By Diana Kwon
Data today is being gathered at record rates — and much of it easily accessible. New York City alone has over 1350 open data sets. “Our challenge now harnessing all this,” said Robert Lee Hotz, a science journalist at the Wall Street Journal and one of the four panellists in the data journalism session.
Data can bring stories to life. Geotagging — marking text messages, photos or other media with geographical information — can gather data that is meaningful, useful and personal. This has be used to map cities by language, appetite and even sexual fantasy (for example, an OkCupid analysis revealed that the deeper into Brooklyn you go, the kinkier people get). “This is a bridge to a hidden city,” said Hotz.
Earlier this year, the Wall Street Journal published an online interactive of the bacteria in the New York City transit system. This project arose from a collaboration with researchers at Weill Cornell Medical College who created PathoMap from DNA samples they gathered from each of the city’s 466 open subway stations. Their analysis revealed over 15,000 different species, and Hotz and his used this data to map the city’s microbial signature by station and bacteria type. “This interactive was the most read article on our website for five days,” Hotz told the audience. “It allowed a lot of people to see the city differently — their sense of place transformed by data.”
Small data sets can also tell compelling tales.
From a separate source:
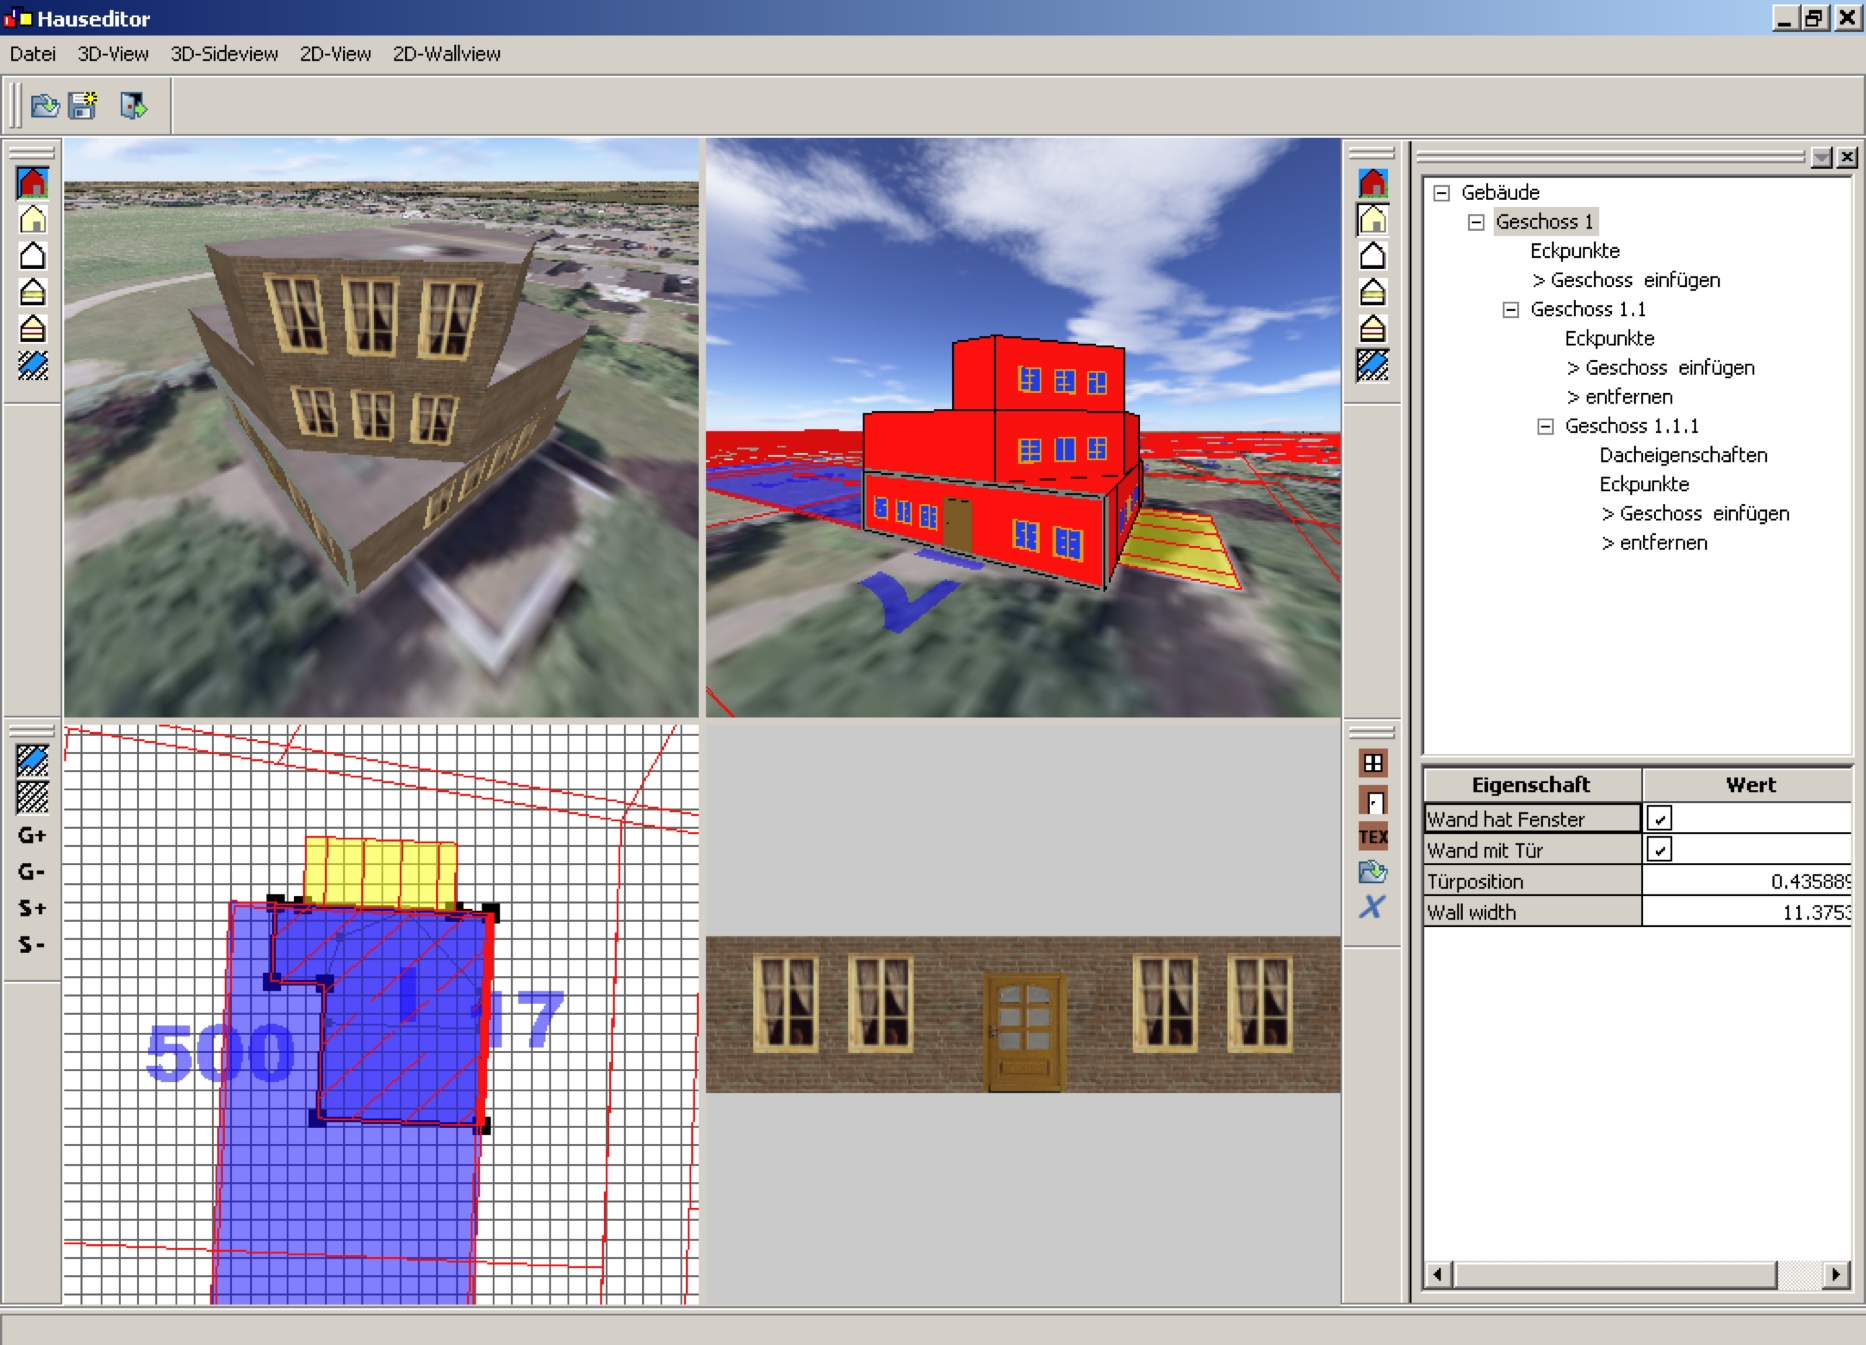Click the exit door icon in top toolbar
The image size is (1866, 1345).
pos(132,105)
Tim De Chant, senior digital editor at NOVA Next, walked the audience through a data-centric piece he did for Wired, where he compared two popular tourist destinations: the island city Venice and the Venetian Macao, a 40-story luxury casino. By taking publicly available data from annual reports, throwing them into a spreadsheet, and digging through scientific literature to see how assessments were done, De Chant created an infographic comparing everything from annual visitors to more telling stats such as fresh water use and carbon footprint.
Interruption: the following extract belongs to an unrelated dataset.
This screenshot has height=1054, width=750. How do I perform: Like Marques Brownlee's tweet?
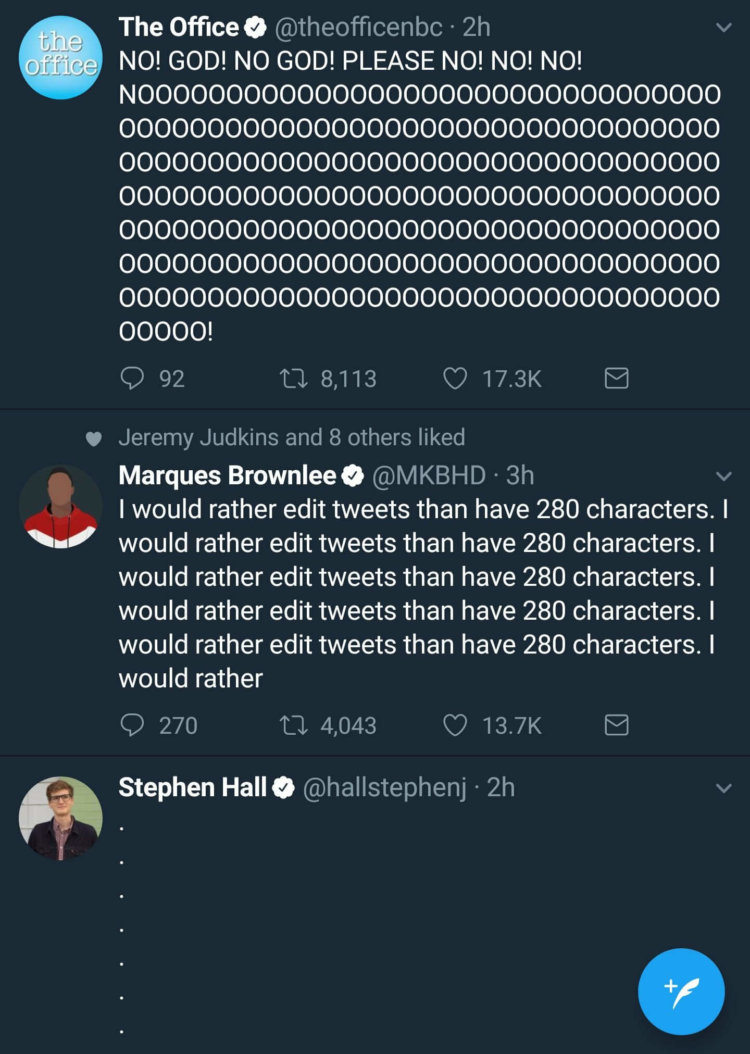455,725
Data is a powerful reporting tool, but it needs to be examined through a critical lens. In psychology and the biosciences, results that yield a p-value of less than 0.05 are usually considered significant. Little changes in analysis can oven have huge impacts on p-value — and this practice, called p-hacking, can be used to make a study more publishable. “It’s easy to get a result, but it’s hard to get an answer — and we too often conflate the two,” said Christie Aschwanden, lead science writer at FiveThirtyEight. To illustrate this, she teamed up with Richie King, senior visual journalist of FiveThirtyEight, to create an interactive story where readers could try p-hacking themselves.
Data is a powerful tool and understanding analysis is an important part of the reporting process. Aschwanden left the audience with a piece of practical advice: “Every journalist should learn some basic statistics — it’s a very powerful antidote to bulls--t."